## What is being asked
Return every record below exactly.

## Available data
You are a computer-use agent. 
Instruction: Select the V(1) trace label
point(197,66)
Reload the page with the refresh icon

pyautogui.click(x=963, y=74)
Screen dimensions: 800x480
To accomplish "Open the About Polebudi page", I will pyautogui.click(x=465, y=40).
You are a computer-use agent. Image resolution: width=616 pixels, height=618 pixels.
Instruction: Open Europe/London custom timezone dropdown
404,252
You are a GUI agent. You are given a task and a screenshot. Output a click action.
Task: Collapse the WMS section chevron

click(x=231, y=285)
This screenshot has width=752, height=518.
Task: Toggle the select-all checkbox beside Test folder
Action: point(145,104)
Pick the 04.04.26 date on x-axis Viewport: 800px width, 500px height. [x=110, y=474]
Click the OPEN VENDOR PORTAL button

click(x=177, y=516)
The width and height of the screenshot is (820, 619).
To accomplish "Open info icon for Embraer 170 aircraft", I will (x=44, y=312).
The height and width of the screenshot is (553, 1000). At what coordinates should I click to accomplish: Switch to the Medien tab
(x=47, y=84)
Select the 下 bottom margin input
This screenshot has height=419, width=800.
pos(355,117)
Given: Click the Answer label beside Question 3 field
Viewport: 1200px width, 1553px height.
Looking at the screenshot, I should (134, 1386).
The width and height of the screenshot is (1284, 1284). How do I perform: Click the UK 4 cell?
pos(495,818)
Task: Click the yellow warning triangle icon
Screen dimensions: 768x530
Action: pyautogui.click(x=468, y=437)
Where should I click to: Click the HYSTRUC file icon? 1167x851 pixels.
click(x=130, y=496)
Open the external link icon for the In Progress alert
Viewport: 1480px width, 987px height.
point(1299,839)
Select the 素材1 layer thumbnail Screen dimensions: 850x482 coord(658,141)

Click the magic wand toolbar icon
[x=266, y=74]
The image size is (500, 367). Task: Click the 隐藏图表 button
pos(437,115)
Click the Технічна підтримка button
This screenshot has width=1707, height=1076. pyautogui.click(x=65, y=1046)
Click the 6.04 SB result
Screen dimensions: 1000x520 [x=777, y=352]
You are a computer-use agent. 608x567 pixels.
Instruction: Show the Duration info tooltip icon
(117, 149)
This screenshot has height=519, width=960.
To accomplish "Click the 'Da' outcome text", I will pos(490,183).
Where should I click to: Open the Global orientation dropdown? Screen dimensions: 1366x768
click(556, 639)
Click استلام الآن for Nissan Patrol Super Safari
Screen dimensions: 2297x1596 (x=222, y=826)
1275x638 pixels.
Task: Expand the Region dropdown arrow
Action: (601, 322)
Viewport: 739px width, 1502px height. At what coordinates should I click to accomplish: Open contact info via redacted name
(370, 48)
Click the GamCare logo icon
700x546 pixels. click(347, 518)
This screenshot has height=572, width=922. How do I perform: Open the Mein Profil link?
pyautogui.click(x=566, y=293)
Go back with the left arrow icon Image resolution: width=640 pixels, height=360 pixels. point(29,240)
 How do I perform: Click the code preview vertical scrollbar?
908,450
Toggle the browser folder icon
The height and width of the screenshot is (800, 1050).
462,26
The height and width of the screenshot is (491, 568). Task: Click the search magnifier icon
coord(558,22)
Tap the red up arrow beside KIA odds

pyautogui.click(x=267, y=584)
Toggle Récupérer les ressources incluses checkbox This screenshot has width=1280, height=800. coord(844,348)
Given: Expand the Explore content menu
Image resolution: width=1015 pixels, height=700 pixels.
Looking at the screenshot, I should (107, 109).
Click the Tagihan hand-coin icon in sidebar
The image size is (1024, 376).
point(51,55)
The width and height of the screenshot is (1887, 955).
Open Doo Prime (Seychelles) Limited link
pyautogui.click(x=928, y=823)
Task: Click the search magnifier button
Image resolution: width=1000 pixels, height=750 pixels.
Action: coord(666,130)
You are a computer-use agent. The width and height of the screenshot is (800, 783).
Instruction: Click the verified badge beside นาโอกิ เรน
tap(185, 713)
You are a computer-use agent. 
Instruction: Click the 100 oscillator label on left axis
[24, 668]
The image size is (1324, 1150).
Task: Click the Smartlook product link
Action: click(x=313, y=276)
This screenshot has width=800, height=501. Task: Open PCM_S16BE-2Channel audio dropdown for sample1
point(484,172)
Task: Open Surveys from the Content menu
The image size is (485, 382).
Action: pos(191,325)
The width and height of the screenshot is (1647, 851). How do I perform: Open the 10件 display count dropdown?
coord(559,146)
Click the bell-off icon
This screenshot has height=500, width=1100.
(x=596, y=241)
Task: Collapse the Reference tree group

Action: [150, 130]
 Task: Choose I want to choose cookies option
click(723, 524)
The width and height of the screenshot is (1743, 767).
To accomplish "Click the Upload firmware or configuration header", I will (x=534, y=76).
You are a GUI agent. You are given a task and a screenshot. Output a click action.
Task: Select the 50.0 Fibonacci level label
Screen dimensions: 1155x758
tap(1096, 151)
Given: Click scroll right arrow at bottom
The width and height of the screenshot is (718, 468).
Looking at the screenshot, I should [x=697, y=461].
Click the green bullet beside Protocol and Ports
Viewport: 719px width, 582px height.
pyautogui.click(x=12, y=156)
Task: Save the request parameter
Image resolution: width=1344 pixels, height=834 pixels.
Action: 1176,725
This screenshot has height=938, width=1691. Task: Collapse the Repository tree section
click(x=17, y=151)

## Exercise solution
You are a computer-use agent. 
Instruction: Select the V(1) trace label
point(197,66)
Reload the page with the refresh icon

pyautogui.click(x=963, y=74)
Screen dimensions: 800x480
To accomplish "Open the About Polebudi page", I will pyautogui.click(x=465, y=40).
You are a computer-use agent. Image resolution: width=616 pixels, height=618 pixels.
Instruction: Open Europe/London custom timezone dropdown
404,252
You are a GUI agent. You are given a task and a screenshot. Output a click action.
Task: Collapse the WMS section chevron

click(x=231, y=285)
This screenshot has width=752, height=518.
Task: Toggle the select-all checkbox beside Test folder
Action: point(145,104)
Pick the 04.04.26 date on x-axis Viewport: 800px width, 500px height. [x=110, y=474]
Click the OPEN VENDOR PORTAL button

click(x=177, y=516)
The width and height of the screenshot is (820, 619).
To accomplish "Open info icon for Embraer 170 aircraft", I will (x=44, y=312).
The height and width of the screenshot is (553, 1000). At what coordinates should I click to accomplish: Switch to the Medien tab
(x=47, y=84)
Select the 下 bottom margin input
This screenshot has height=419, width=800.
pos(355,117)
Given: Click the Answer label beside Question 3 field
Viewport: 1200px width, 1553px height.
Looking at the screenshot, I should (134, 1386).
The width and height of the screenshot is (1284, 1284). How do I perform: Click the UK 4 cell?
pos(495,818)
Task: Click the yellow warning triangle icon
Screen dimensions: 768x530
Action: pyautogui.click(x=468, y=437)
Where should I click to: Click the HYSTRUC file icon? 1167x851 pixels.
click(x=130, y=496)
Open the external link icon for the In Progress alert
Viewport: 1480px width, 987px height.
point(1299,839)
Select the 素材1 layer thumbnail Screen dimensions: 850x482 coord(658,141)

Click the magic wand toolbar icon
[x=266, y=74]
The image size is (500, 367). Task: Click the 隐藏图表 button
pos(437,115)
Click the Технічна підтримка button
This screenshot has width=1707, height=1076. pyautogui.click(x=65, y=1046)
Click the 6.04 SB result
Screen dimensions: 1000x520 [x=777, y=352]
You are a computer-use agent. 608x567 pixels.
Instruction: Show the Duration info tooltip icon
(117, 149)
This screenshot has height=519, width=960.
To accomplish "Click the 'Da' outcome text", I will pos(490,183).
Where should I click to: Open the Global orientation dropdown? Screen dimensions: 1366x768
click(556, 639)
Click استلام الآن for Nissan Patrol Super Safari
Screen dimensions: 2297x1596 (x=222, y=826)
1275x638 pixels.
Task: Expand the Region dropdown arrow
Action: (601, 322)
Viewport: 739px width, 1502px height. At what coordinates should I click to accomplish: Open contact info via redacted name
(370, 48)
Click the GamCare logo icon
700x546 pixels. click(347, 518)
This screenshot has height=572, width=922. How do I perform: Open the Mein Profil link?
pyautogui.click(x=566, y=293)
Go back with the left arrow icon Image resolution: width=640 pixels, height=360 pixels. point(29,240)
 How do I perform: Click the code preview vertical scrollbar?
908,450
Toggle the browser folder icon
The height and width of the screenshot is (800, 1050).
462,26
The height and width of the screenshot is (491, 568). Task: Click the search magnifier icon
coord(558,22)
Tap the red up arrow beside KIA odds

pyautogui.click(x=267, y=584)
Toggle Récupérer les ressources incluses checkbox This screenshot has width=1280, height=800. coord(844,348)
Given: Expand the Explore content menu
Image resolution: width=1015 pixels, height=700 pixels.
Looking at the screenshot, I should (107, 109).
Click the Tagihan hand-coin icon in sidebar
The image size is (1024, 376).
point(51,55)
The width and height of the screenshot is (1887, 955).
Open Doo Prime (Seychelles) Limited link
pyautogui.click(x=928, y=823)
Task: Click the search magnifier button
Image resolution: width=1000 pixels, height=750 pixels.
Action: coord(666,130)
You are a computer-use agent. The width and height of the screenshot is (800, 783).
Instruction: Click the verified badge beside นาโอกิ เรน
tap(185, 713)
You are a computer-use agent. 
Instruction: Click the 100 oscillator label on left axis
[24, 668]
The image size is (1324, 1150).
Task: Click the Smartlook product link
Action: click(x=313, y=276)
This screenshot has width=800, height=501. Task: Open PCM_S16BE-2Channel audio dropdown for sample1
point(484,172)
Task: Open Surveys from the Content menu
The image size is (485, 382).
Action: pos(191,325)
The width and height of the screenshot is (1647, 851). How do I perform: Open the 10件 display count dropdown?
coord(559,146)
Click the bell-off icon
This screenshot has height=500, width=1100.
(x=596, y=241)
Task: Collapse the Reference tree group

Action: [150, 130]
 Task: Choose I want to choose cookies option
click(723, 524)
The width and height of the screenshot is (1743, 767).
To accomplish "Click the Upload firmware or configuration header", I will (x=534, y=76).
You are a GUI agent. You are given a task and a screenshot. Output a click action.
Task: Select the 50.0 Fibonacci level label
Screen dimensions: 1155x758
tap(1096, 151)
Given: Click scroll right arrow at bottom
The width and height of the screenshot is (718, 468).
Looking at the screenshot, I should [x=697, y=461].
Click the green bullet beside Protocol and Ports
Viewport: 719px width, 582px height.
pyautogui.click(x=12, y=156)
Task: Save the request parameter
Image resolution: width=1344 pixels, height=834 pixels.
Action: 1176,725
This screenshot has height=938, width=1691. Task: Collapse the Repository tree section
click(x=17, y=151)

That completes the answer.